Stanford University School of Medicine, Stanford, California, USA.
Eur J Gastroenterol Hepatol. 2021 May 1;33(5):645-649. doi: 10.1097/MEG.0000000000001952.
Previous reports of deep learning-assisted assessment of Mayo endoscopic subscore (MES) in ulcerative colitis have only explored the ability to distinguish disease remission (MES 0/1) from severe disease (MES 2/3) or inactive disease (MES 0) from active disease (MES 1-3). We sought to explore the utility of deep learning models in the automated grading of each individual MES in ulcerative colitis.
In this retrospective study, a total of 777 representative still images of endoscopies from 777 patients with clinically active ulcerative colitis were graded using the MES by two physicians.

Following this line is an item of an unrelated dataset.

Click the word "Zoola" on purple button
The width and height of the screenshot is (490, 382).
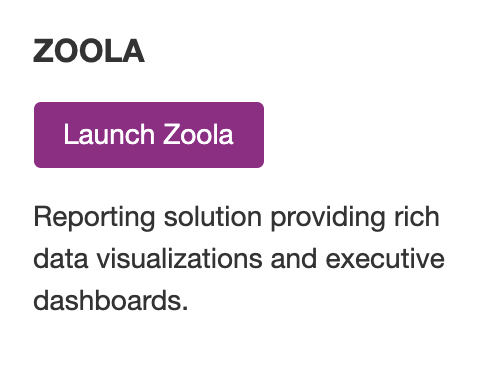198,134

Each image was assigned an MES of 1, 2, or 3. A 101-layer convolutional neural network model was trained and validated on 90% of the data, while 10% was left for a holdout test set. Model discrimination was assessed by calculating the area under the curve (AUC) of a receiver operating characteristic as well as standard measures of accuracy, specificity, sensitivity, positive predictive value (PPV), and negative predictive value (NPV).
In the holdout test set, the final model classified MES 3 disease with an AUC of 0.96, MES 2 disease with an AUC of 0.86, and MES 1 disease with an AUC 0.89. Overall accuracy was 77.2%. Across MES 1, 2, and 3, average specificity was 85.7%, average sensitivity was 72.4%, average PPV was 77.7%, and the average NPV was 87.0%.

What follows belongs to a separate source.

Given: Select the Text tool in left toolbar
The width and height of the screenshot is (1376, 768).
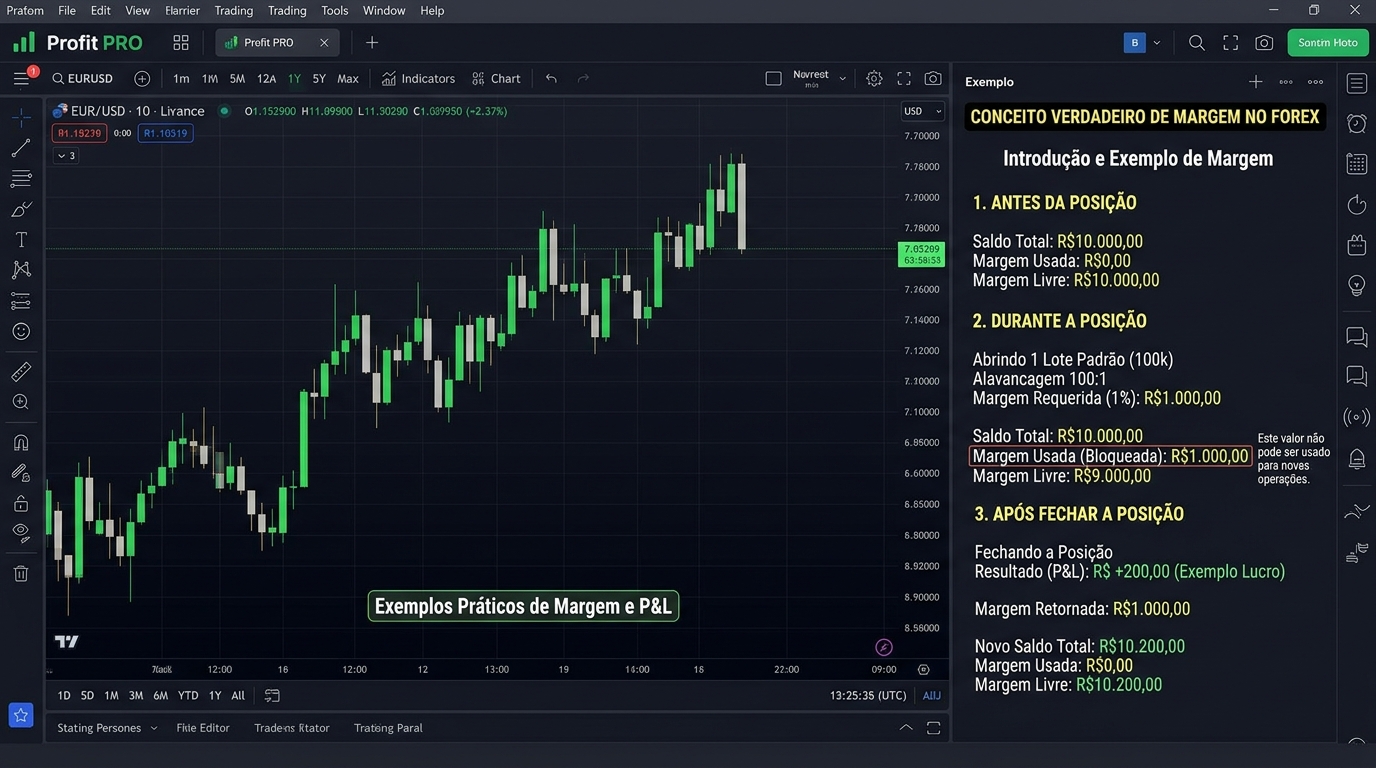Looking at the screenshot, I should coord(21,240).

We have demonstrated a deep learning model was able to robustly classify individual grades of endoscopic disease severity among patients with ulcerative colitis.
先前关于深度学习辅助评估溃疡性结肠炎 Mayo 内镜评分(MES)的报告仅探索了区分疾病缓解(MES0/1)与严重疾病(MES2/3)或非活动疾病(MES0)与活动疾病(MES1-3)的能力。我们旨在探索深度学习模型在溃疡性结肠炎中自动分级每个个体 MES 的效用。
在这项回顾性研究中,两名医生使用 MES 对 777 例临床活动性溃疡性结肠炎患者的 777 个代表性内镜静止图像进行了分级。每张图像均被分配了 1、2 或 3 的 MES。在 90%的数据上训练和验证了一个 101 层卷积神经网络模型,而 10%的数据则保留用于验证测试集。通过计算受试者工作特征曲线下的面积(AUC)以及准确性、特异性、敏感性、阳性预测值(PPV)和阴性预测值(NPV)的标准衡量标准来评估模型的区分度。
在验证测试集中,最终模型对 MES3 疾病的分类 AUC 为 0.96,对 MES2 疾病的分类 AUC 为 0.86,对 MES1 疾病的分类 AUC 为 0.89。整体准确率为 77.2%。在 MES1、2 和 3 中,平均特异性为 85.7%,平均敏感性为 72.4%,平均 PPV 为 77.7%,平均 NPV 为 87.0%。
我们已经证明,深度学习模型能够稳健地对溃疡性结肠炎患者的内镜疾病严重程度进行个体分级。